Berlusconi government in Italy, which lied to the press and suppressed

heat-death statistics.

The overall European death toll is probably the equivalent to five or

more World Trade Centers: at least 20,000 victims and probably more.

Official estimates are at least 11,400 in France; more than 4000 in

Italy; 1400 in the Netherlands; 1300 in Portugal; and some 900 in the

United Kingdom. The Spanish figure of only 100 is hardly credible and

should be the stuff of scandal.

While the Euro-right blames the 35-hour-week and the collapse of

family values for these atrocities, the Left must be relentless in

holding neo-liberal policies accountable. Socialists must demand the

kind of 'social autopsy' -- of which Klinenberg's study provides an

admirable model -- that lays bare the causative roles of poverty,

unaffordable housing, and underfunded public services, as well as the

collapse of intergenerational solidarity.

In face of this small mountain of corpses, moreover, it can no longer

be taken for granted that European neo-liberalism is actually more

'compassionate' than its more raptor-like American cousin. After all,

it takes a pretty big hole in the vaunted social safety net for 20,000

or more people to fall through.

Our Nonlinear Future

But what of the strange Augusts yet to come? How should we address the

increasingly violent interaction between environmental change and the

late-capitalist city?

First -- to stay within a public health framework -- there is growing

evidence of a sinister synergy between heat stress, traffic, and air

pollution. The post-Chicago studies generally focused on hyperthermia

and dehydration, paying little attention to air quality per se. But

French scientists now believe that high ozone levels were a key factor

in as many as 3000 deaths. August holiday gridlock may now be deadly

in a double sense. This is why groups like Greenpeace are renewing

calls for temporary or permanent traffic moratoria in major urban

centers.

Second, August was a vivid illustration of the kind of "unnatural"

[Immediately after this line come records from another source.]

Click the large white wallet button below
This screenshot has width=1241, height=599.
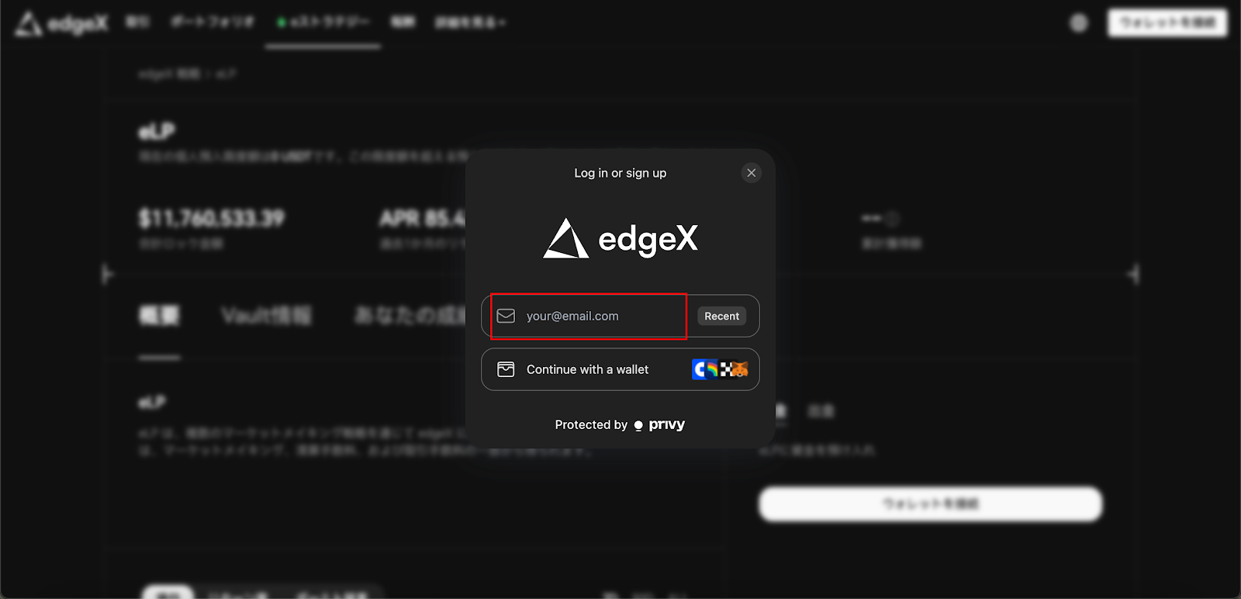coord(930,504)
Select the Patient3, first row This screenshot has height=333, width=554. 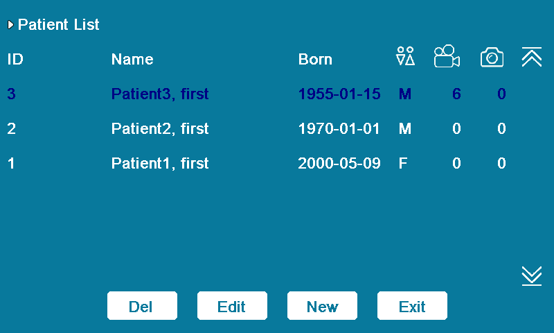click(x=160, y=94)
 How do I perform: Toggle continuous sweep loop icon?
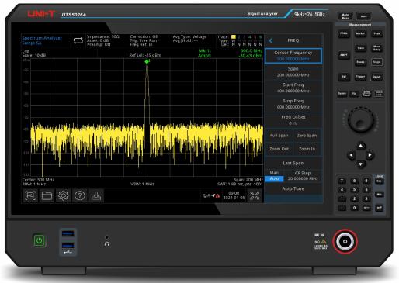click(x=78, y=40)
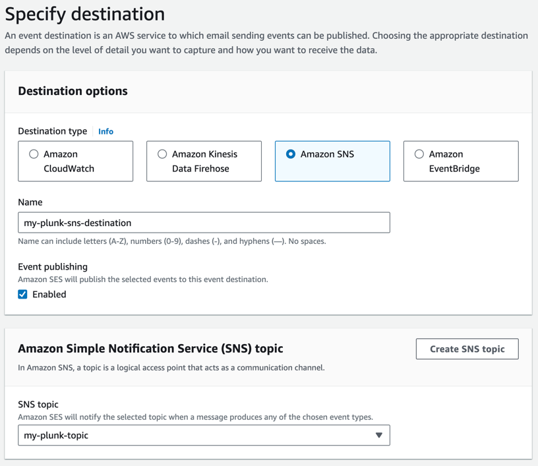
Task: Open the my-plunk-topic SNS topic combo box
Action: 198,435
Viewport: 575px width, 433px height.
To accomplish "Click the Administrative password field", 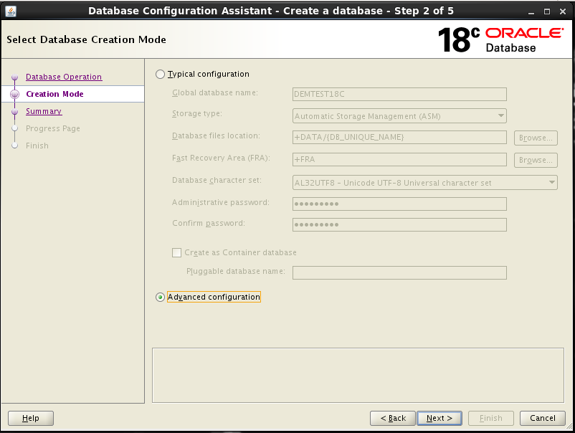I will (399, 204).
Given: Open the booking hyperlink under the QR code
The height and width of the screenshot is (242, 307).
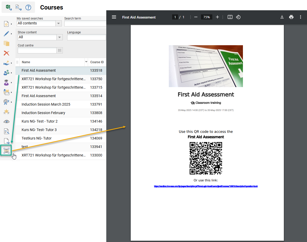Looking at the screenshot, I should tap(206, 186).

history we must come to expect as the norm. This will not be a history

slowly unreeling itself in tidy linear progression, as in biographies

of Victorian liberals. More likely, the dialectic of global warming

and neo-liberalism -- especially the Bushite doctrine of "consuming

all the good things of the earth in our lifetime" -- will produce a

non-linear roller-coaster ride between unpredictable disasters.

Let me share with you my summer nightmare. It is a much scarier story

than any by Edgar Allan Poe or Stephen King.

While the pavements were boiling in Paris this summer, the French

newspaper Le Monde ran a cover story about the melting sea ice in the

Arctic. The gist was simply that Norwegian polar researchers, tops in

the field, were predicting that the Arctic Ocean's ice cover would

completely disappear by the middle of this century.

The nightmare part is not rising sea levels since ice already

displaces its water volume. Rather it is the radical change in

"albedo," the amount of solar energy reflected from the surface. Right

now Arctic ice is a huge mirror sending heat back to space; remove the

ice, however, and the clear blue sea absorbs immense additional

amounts of solar energy.

Warming, as a result, will suddenly accelerate. At least in

geophysical terms, it could prove a far more drastic blow to Gaia than

even nuclear winter.

Paradoxically, this Arctic warming, by eventually melting icecaps and

increasing river flows, might actually shut down the circulation of

the Gulf Stream and turn northwestern Europe into an icebox. This is

the worst case scenario that one of the world's most famous climate

researchers, Wallace Broecker of Columbia University, recently warned

about in the pages of Science magazine.

Indeed, he points out that something like this actually happened

12,000 years ago: It was called the Younger Dryas event. Incredibly

this shift of global climate regimes took less than a decade to occur.

Indeed, abrupt climate change is one of the fundamental scientific

discoveries of our lifetime.

Global capitalism is the runaway train on which we're all held

hostage. And each extreme summer may be inching us closer to the

precipice of catastrophic environmental change.